Oddly enough, Cassandre just goes along with it, offering to dye her hair blonde “if it’s better for the guests” and makes it clear that she has no attachments whatsoever. In addition to the permitted sexual intimidation, Wing forces the flight attendants to upsell food and odd retail products, such as perfume. There is even an app tracking their progress, and they must meet quotas. It is disgusting and unethical; a stewardess’ primary role is hospitality, maintaining a safe and comfortable environment for the passengers on the plane. Clearly, this business impropriety is well-known publicly, as Cassandre and her team stumble upon protestors in Barcelona prior to boarding a flight. The protestors urge her team to join them, but they simply make excuses and decline. “We’re not the same age; what we can sacrifice isn’t the same.”
The film should make anyone considering a career as a flight attendant think twice, particularly due to the portrayed clientele. Cassandre has to deal with all sorts of insufferable individuals, arguing for things completely out of her control. One man asks for a beer and refuses to pay for it, as his seat was expensive enough.

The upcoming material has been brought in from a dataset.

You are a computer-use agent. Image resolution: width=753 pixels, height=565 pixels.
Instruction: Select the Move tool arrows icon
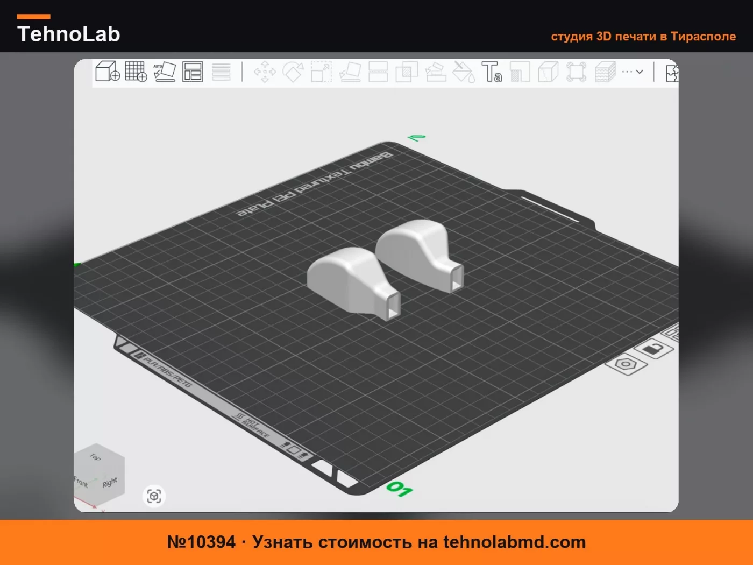[265, 72]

He then berates her and her “shitty little company and shitty little job.” Another woman is sitting in the front of the plane, although her actual seat is 20C. She refuses to move and holds up the plane’s ascent. A young lady tries to bring a bag on the plane that is too large to fit in the overhead compartment. She claims she has used it many times, and she can’t afford to pay to check the luggage. What is a stewardess supposed to do when she is only trying to follow the rules she has been given?

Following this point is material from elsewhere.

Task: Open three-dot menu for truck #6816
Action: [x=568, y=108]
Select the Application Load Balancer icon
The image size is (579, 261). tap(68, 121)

Rien à foutre would have been a much stronger movie if it focused on the bleak workplace conditions at Wing, and if Cassandre actually stuck up for herself, instead of letting the company step all over her. Any feminist is sure to be incensed by her inability to confront the blatant sexism. After the company abruptly transfers her to a new role that is currently unavailable, she is forced to return home and stay with her father (Alexandre Perrier) and sister (Mara Tarquin). This segment reveals some of her background, but nothing truly happens. It feels overly long and lacks substance. There is definitely potential here, as Adèle Exarchopoulos is a talented actress, but her skill is wasted with an unfocused script. The audience is left bored and hoping for more.
Zero Fucks Given prepares for takeoff in competition for Critics Week at the 2021 Cannes Film Festival.